> Your instructions:
Would you please copy out each entry exactly?

> Records for processing:
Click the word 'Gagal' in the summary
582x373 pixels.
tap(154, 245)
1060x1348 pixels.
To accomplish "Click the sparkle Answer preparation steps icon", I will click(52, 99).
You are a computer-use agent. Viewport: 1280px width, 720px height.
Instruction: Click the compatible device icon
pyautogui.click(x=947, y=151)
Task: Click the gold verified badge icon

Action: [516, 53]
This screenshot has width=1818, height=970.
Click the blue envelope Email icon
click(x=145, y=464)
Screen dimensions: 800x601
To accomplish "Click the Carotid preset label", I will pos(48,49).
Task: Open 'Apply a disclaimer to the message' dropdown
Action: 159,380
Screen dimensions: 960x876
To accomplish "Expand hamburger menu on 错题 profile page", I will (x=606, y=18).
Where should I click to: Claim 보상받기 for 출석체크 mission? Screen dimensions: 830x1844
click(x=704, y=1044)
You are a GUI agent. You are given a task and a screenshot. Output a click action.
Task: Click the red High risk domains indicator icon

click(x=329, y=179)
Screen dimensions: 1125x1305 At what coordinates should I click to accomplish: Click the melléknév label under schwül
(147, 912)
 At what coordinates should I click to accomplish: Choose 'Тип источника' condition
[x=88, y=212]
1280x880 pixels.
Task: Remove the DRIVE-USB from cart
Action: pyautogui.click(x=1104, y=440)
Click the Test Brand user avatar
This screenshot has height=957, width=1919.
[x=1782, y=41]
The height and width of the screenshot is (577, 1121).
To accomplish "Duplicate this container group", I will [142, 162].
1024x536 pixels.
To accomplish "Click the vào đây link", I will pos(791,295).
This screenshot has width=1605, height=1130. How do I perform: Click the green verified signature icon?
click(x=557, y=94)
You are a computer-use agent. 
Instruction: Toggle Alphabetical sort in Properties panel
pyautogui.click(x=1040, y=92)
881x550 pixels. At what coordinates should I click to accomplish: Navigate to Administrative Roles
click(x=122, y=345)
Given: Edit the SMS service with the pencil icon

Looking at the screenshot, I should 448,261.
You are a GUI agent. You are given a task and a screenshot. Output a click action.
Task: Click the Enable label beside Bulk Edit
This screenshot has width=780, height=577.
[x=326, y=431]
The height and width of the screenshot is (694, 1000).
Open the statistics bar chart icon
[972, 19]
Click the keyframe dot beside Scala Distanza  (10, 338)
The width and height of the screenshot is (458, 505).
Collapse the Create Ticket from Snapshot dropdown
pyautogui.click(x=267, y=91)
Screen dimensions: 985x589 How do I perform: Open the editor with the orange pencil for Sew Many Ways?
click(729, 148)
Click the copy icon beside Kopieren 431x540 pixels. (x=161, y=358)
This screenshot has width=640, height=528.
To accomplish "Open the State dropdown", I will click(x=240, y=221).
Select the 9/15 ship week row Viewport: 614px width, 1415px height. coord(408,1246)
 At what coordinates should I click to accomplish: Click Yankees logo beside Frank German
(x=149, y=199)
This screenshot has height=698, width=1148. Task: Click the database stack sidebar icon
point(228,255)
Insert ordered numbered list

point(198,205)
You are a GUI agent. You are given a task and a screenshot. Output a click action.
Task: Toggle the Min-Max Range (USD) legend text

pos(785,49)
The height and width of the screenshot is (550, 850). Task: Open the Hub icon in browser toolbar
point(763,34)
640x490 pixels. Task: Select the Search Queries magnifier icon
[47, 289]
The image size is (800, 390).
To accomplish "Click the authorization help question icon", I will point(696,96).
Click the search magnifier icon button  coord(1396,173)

> Result:
Click the word 'Gagal' in the summary
582x373 pixels.
tap(154, 245)
1060x1348 pixels.
To accomplish "Click the sparkle Answer preparation steps icon", I will click(52, 99).
You are a computer-use agent. Viewport: 1280px width, 720px height.
Instruction: Click the compatible device icon
pyautogui.click(x=947, y=151)
Task: Click the gold verified badge icon

Action: [516, 53]
This screenshot has width=1818, height=970.
Click the blue envelope Email icon
click(x=145, y=464)
Screen dimensions: 800x601
To accomplish "Click the Carotid preset label", I will pos(48,49).
Task: Open 'Apply a disclaimer to the message' dropdown
Action: 159,380
Screen dimensions: 960x876
To accomplish "Expand hamburger menu on 错题 profile page", I will (x=606, y=18).
Where should I click to: Claim 보상받기 for 출석체크 mission? Screen dimensions: 830x1844
click(x=704, y=1044)
You are a GUI agent. You are given a task and a screenshot. Output a click action.
Task: Click the red High risk domains indicator icon

click(x=329, y=179)
Screen dimensions: 1125x1305 At what coordinates should I click to accomplish: Click the melléknév label under schwül
(147, 912)
 At what coordinates should I click to accomplish: Choose 'Тип источника' condition
[x=88, y=212]
1280x880 pixels.
Task: Remove the DRIVE-USB from cart
Action: pyautogui.click(x=1104, y=440)
Click the Test Brand user avatar
This screenshot has height=957, width=1919.
[x=1782, y=41]
The height and width of the screenshot is (577, 1121).
To accomplish "Duplicate this container group", I will [142, 162].
1024x536 pixels.
To accomplish "Click the vào đây link", I will pos(791,295).
This screenshot has width=1605, height=1130. How do I perform: Click the green verified signature icon?
click(x=557, y=94)
You are a computer-use agent. 
Instruction: Toggle Alphabetical sort in Properties panel
pyautogui.click(x=1040, y=92)
881x550 pixels. At what coordinates should I click to accomplish: Navigate to Administrative Roles
click(x=122, y=345)
Given: Edit the SMS service with the pencil icon

Looking at the screenshot, I should 448,261.
You are a GUI agent. You are given a task and a screenshot. Output a click action.
Task: Click the Enable label beside Bulk Edit
This screenshot has width=780, height=577.
[x=326, y=431]
The height and width of the screenshot is (694, 1000).
Open the statistics bar chart icon
[972, 19]
Click the keyframe dot beside Scala Distanza  (10, 338)
The width and height of the screenshot is (458, 505).
Collapse the Create Ticket from Snapshot dropdown
pyautogui.click(x=267, y=91)
Screen dimensions: 985x589 How do I perform: Open the editor with the orange pencil for Sew Many Ways?
click(729, 148)
Click the copy icon beside Kopieren 431x540 pixels. (x=161, y=358)
This screenshot has width=640, height=528.
To accomplish "Open the State dropdown", I will click(x=240, y=221).
Select the 9/15 ship week row Viewport: 614px width, 1415px height. coord(408,1246)
 At what coordinates should I click to accomplish: Click Yankees logo beside Frank German
(x=149, y=199)
This screenshot has height=698, width=1148. Task: Click the database stack sidebar icon
point(228,255)
Insert ordered numbered list

point(198,205)
You are a GUI agent. You are given a task and a screenshot. Output a click action.
Task: Toggle the Min-Max Range (USD) legend text

pos(785,49)
The height and width of the screenshot is (550, 850). Task: Open the Hub icon in browser toolbar
point(763,34)
640x490 pixels. Task: Select the Search Queries magnifier icon
[47, 289]
The image size is (800, 390).
To accomplish "Click the authorization help question icon", I will point(696,96).
Click the search magnifier icon button  coord(1396,173)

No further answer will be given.